Typically, synchronous device operations are initiated at the edges of a clock signal (i.e. transitions from high to low, or low to high logic states). To more precisely control the timing of operations within the device, each period of a clock signal is sometimes divided into several periods so that certain operations do not begin until shortly after a clock edge. One method for controlling the timing of operations within a period of a clock signal uses phase-delayed versions of the clock signal. For example, to divide a clock signal into four sub-periods, phase delayed versions are produced which lag the clock signal by 45, 90 and 180 degrees, respectively. Edges of the phase-delayed clock signals provide signal transitions at the beginning or end of each sub-period which can be used to initiate device operations. An example approach is illustrated in the FIG. 1 where the timing of operations in a memory device 10 is defined by an externally provided control clock reference signal CCLKREF and an externally provided data clock reference signal DCLKREF. The reference clock signals are generated in a memory controller 11 and transmitted to the memory device over a control clock bus 13 and a data clock bus 14, respectively. The reference clock signals have identical frequencies, although the control clock reference signal is a continuous signal in the data clock reference signal is a discontinuous signal which does not include a pulse for every CCLKREF period. The delay circuit 20 is provided to delay the control clock reference signal and produce a delayed control clock signal for controlling internal latch circuits 18 and output latches 19. Likewise, a delay circuit is used to generate a delayed data clock reference signal for controlling input data latches 24.
Because it is desired to allow some adjustment of the delayed signals, a delay lock loop circuit can be provided in delay circuits 20 and 26. A conventional multiple output variable delay line circuit can be used to generate multiple delayed signals with increased lag relative to the control clock reference signal. See Maneatis, "Low-Jitter Process-Independent DLL and PLL Based on Self-Biased Techniques," IEEE Journal of Solid-State Circuits 31(11):1723-1732, November 1996 for a description of a multiple output variable delay line. The data latch/driver circuits provided in a memory device often operate using multiple clock signals. Because accurate operation of the data latch/driver circuits in a synchronous memory device is critical, latch control signals must be carefully generated. Accurate placement of critical edge transitions of the latch control signals is desired. As such, skew between data latch signals must be reduced.

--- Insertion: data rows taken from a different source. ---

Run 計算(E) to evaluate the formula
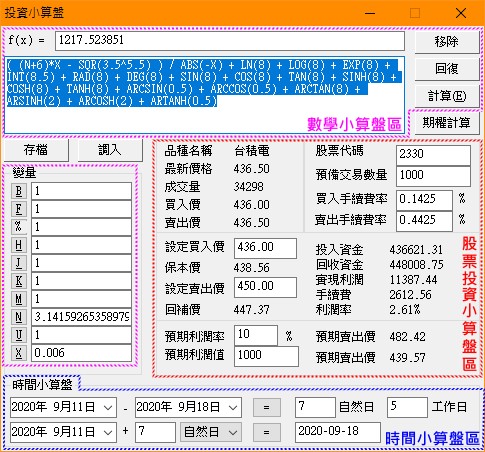The image size is (485, 452). coord(447,96)
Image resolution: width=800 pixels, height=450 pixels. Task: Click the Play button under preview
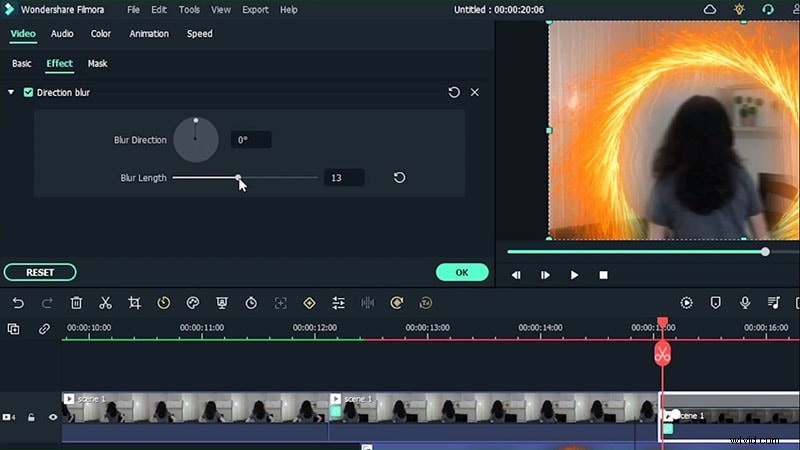tap(574, 275)
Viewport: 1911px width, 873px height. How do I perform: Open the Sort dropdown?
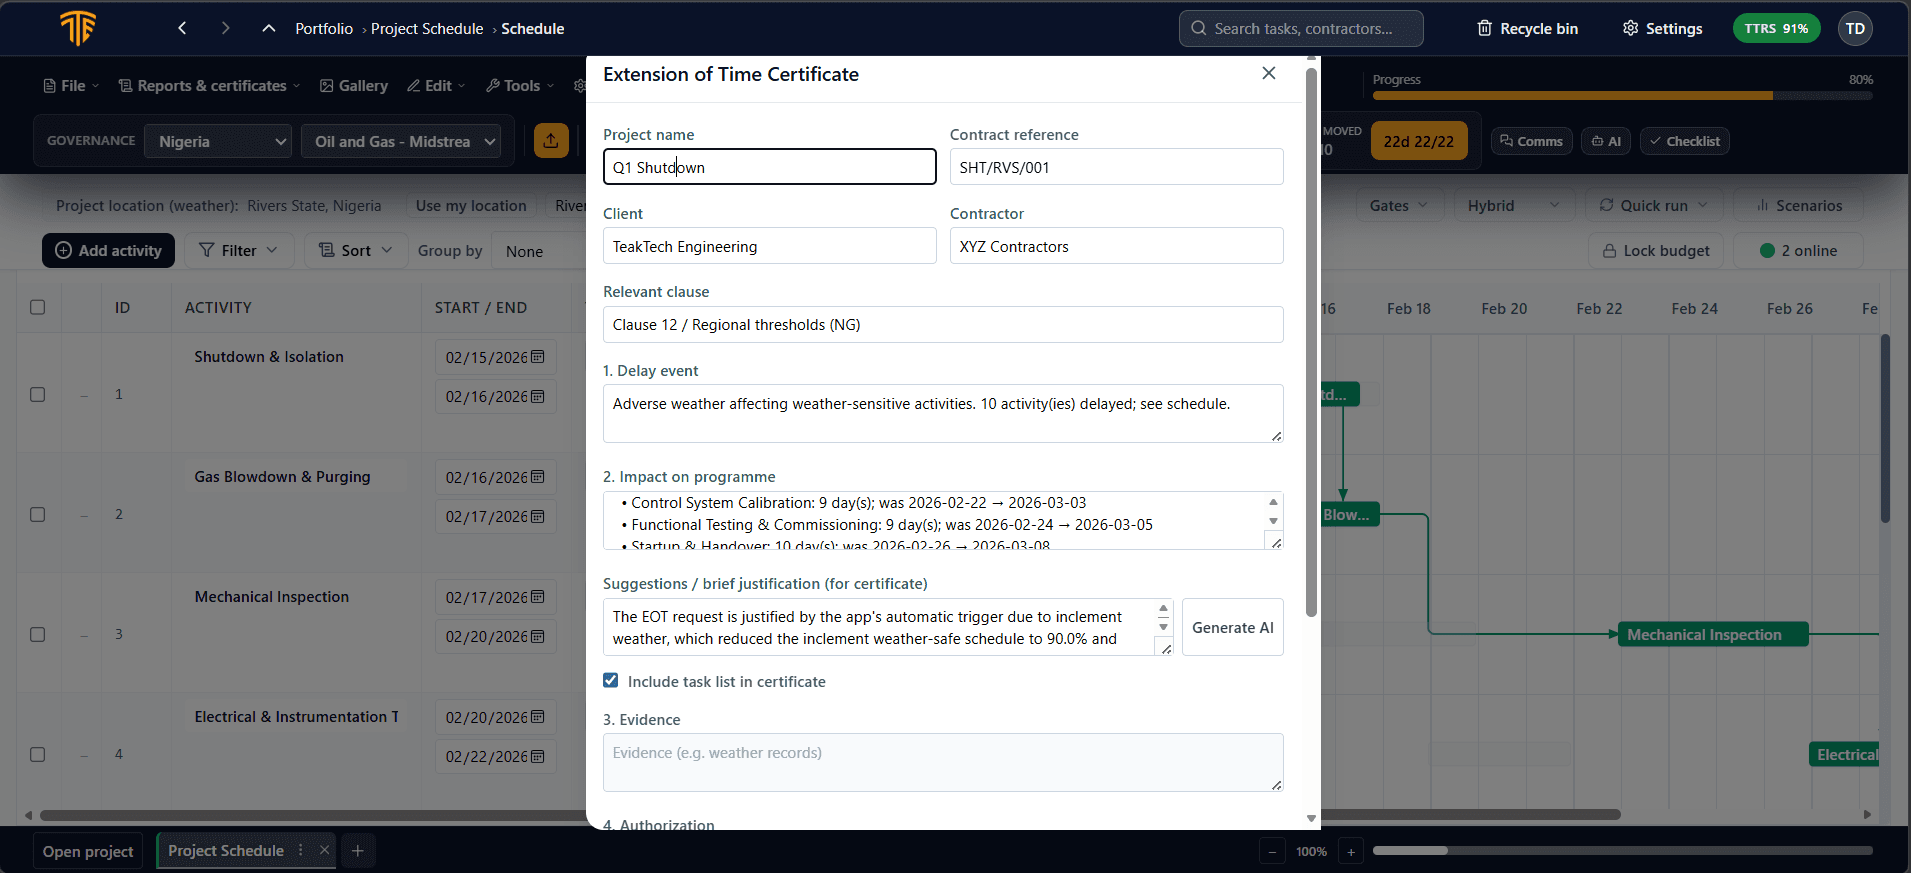(x=355, y=251)
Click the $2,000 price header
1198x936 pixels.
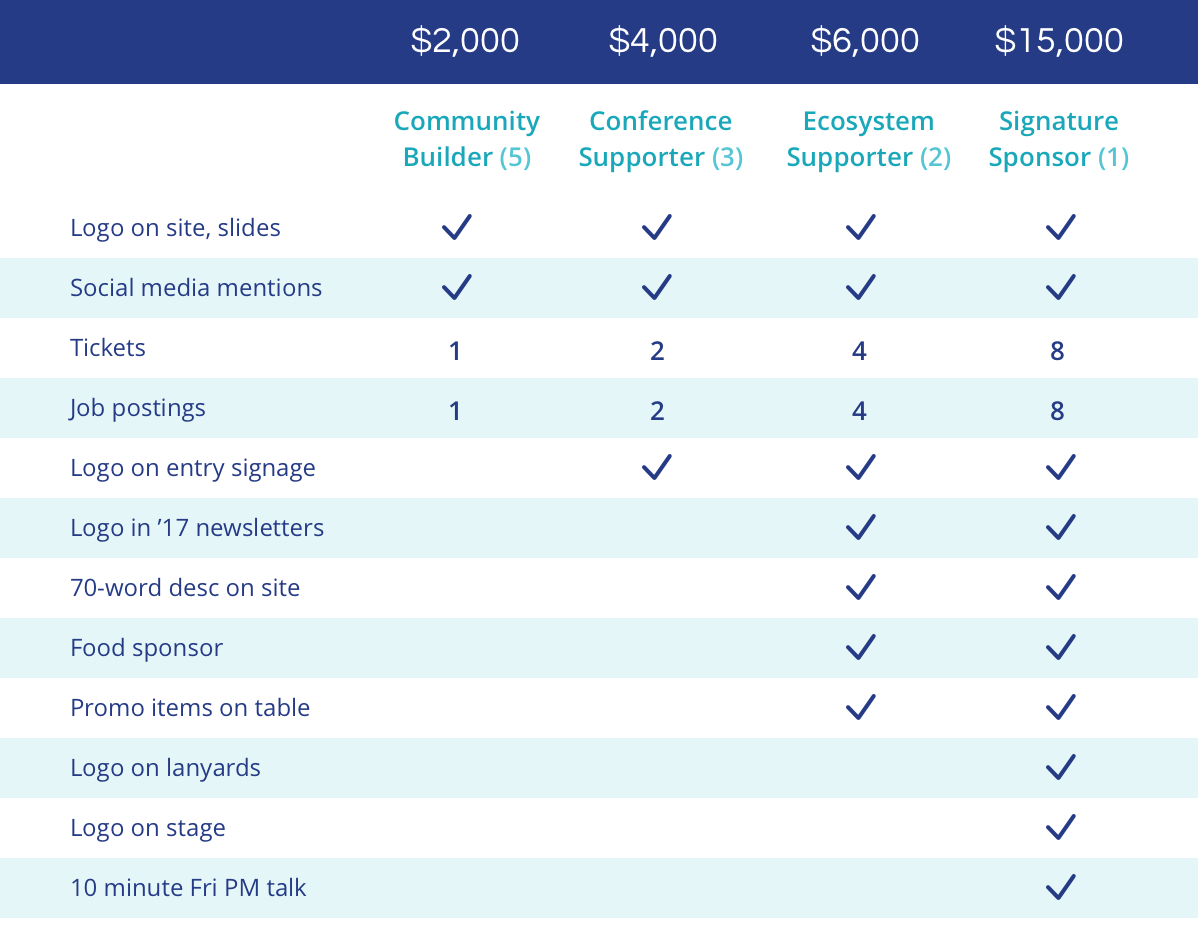pyautogui.click(x=465, y=41)
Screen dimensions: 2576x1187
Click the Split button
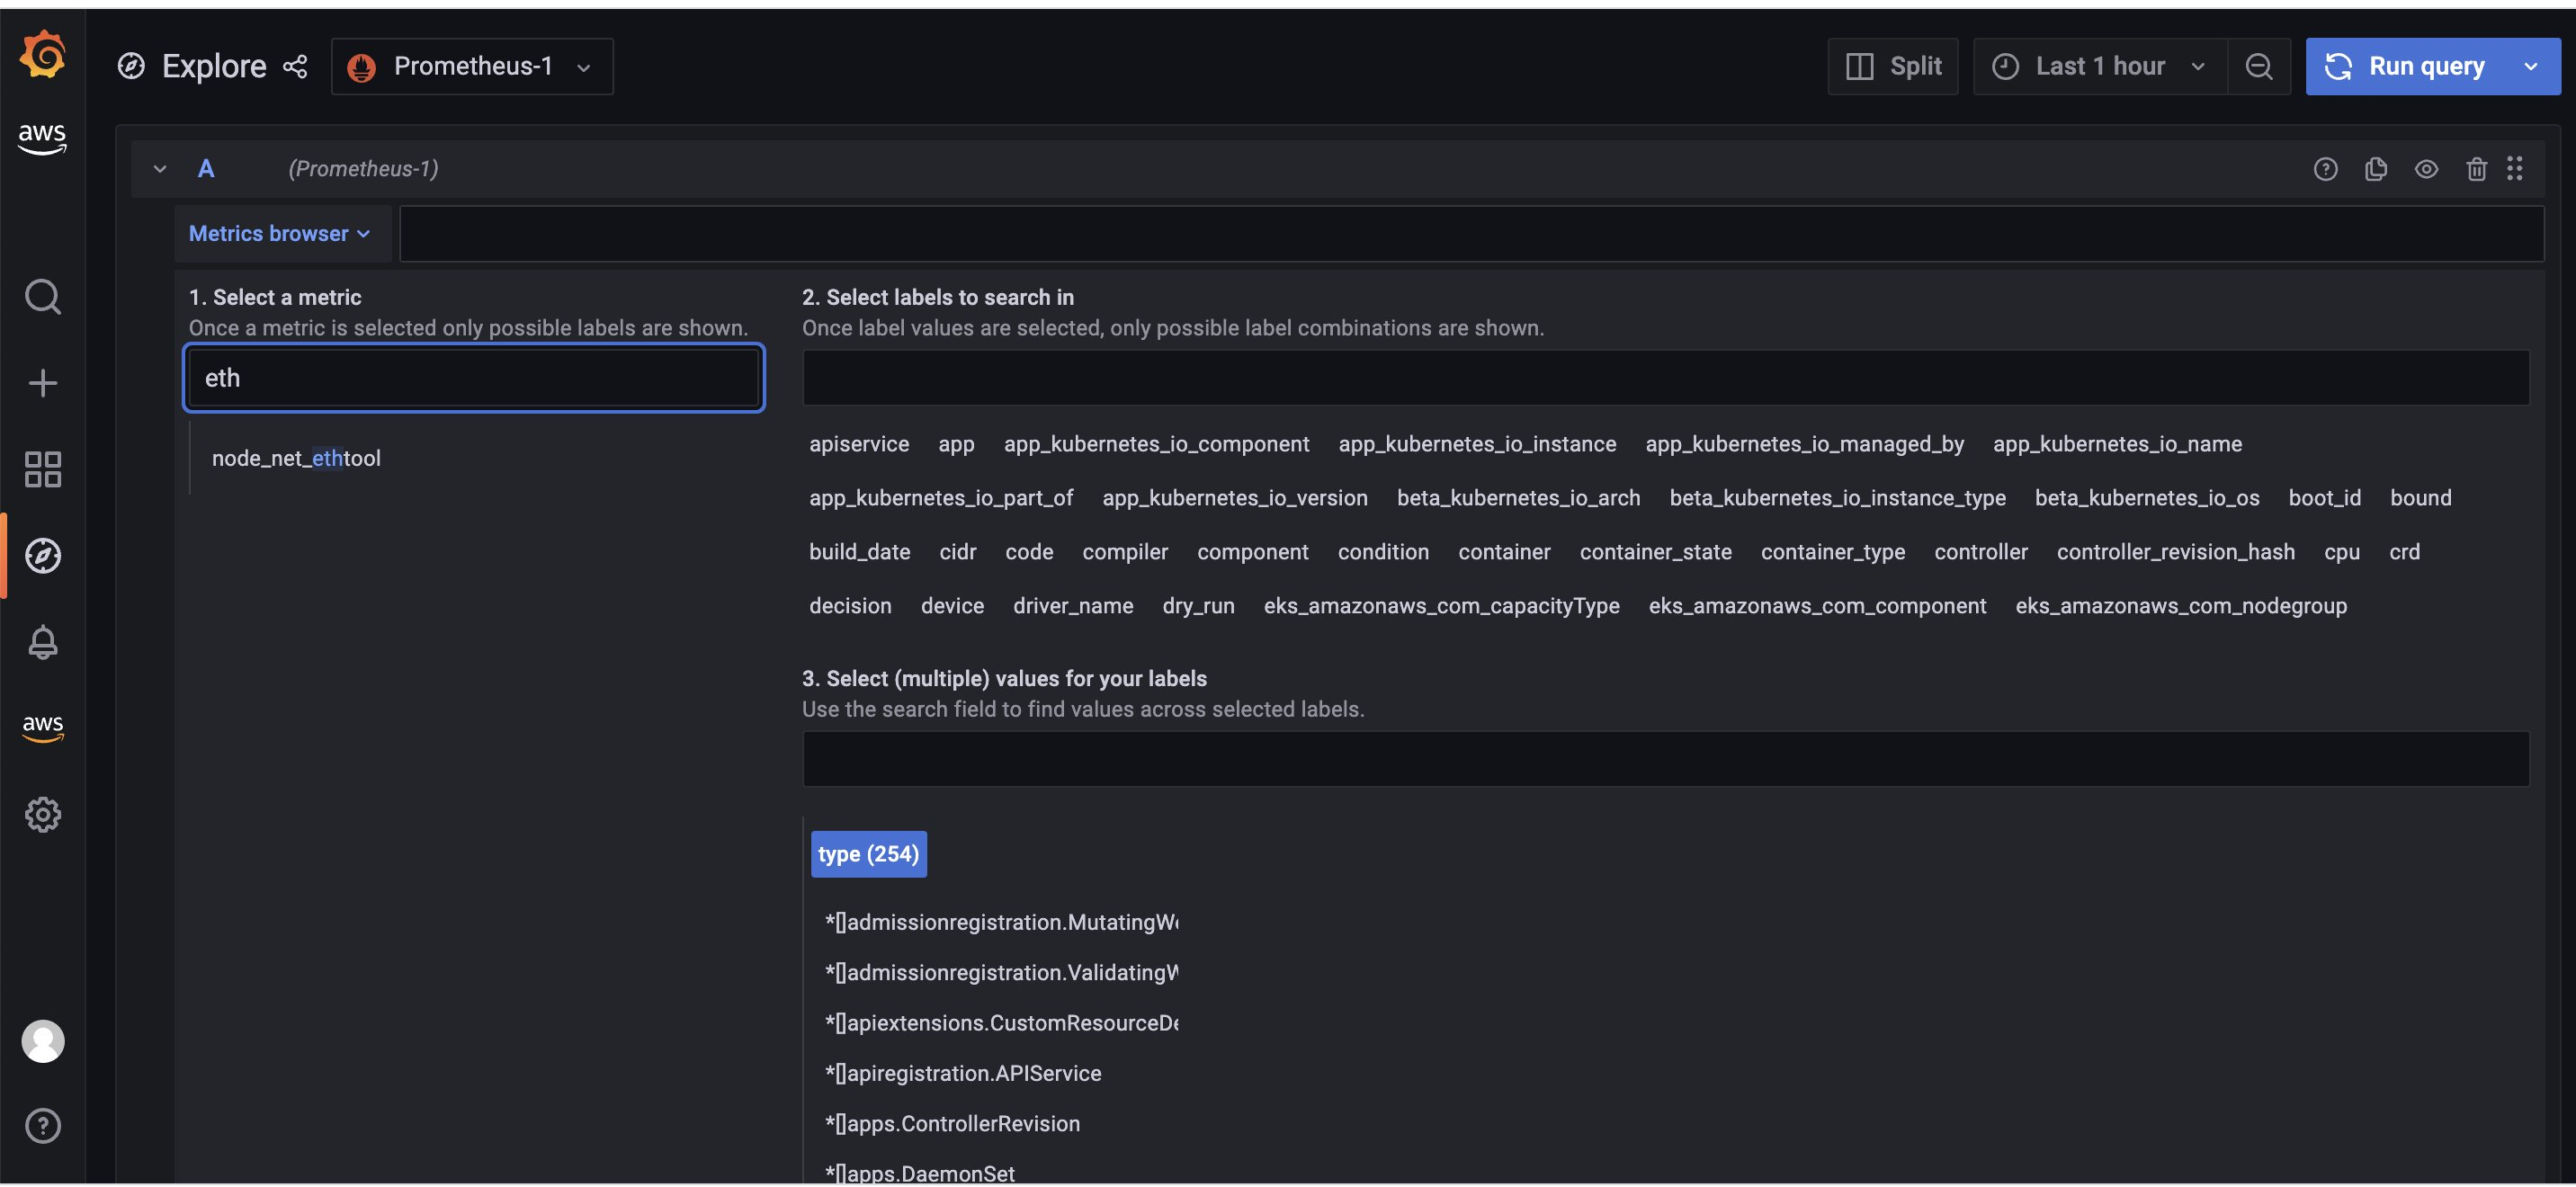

In addition, automatic correction of duty cycle error which may exist in a reference clock signal is desired. By correcting duty cycle error, latch timing will not exhibit duty cycle error received on the reference clock signal.
For the reasons stated above, and for other reasons stated below which will become apparent to those skilled in the art upon reading and understanding the present specification, there is a need in the art for a circuit which provides data latch driver control signals with very little skew. Further, there is a need in the art for a circuit which provides data latch driver control signals with very little skew and corrects for duty cycle distortion in a timing clock signal.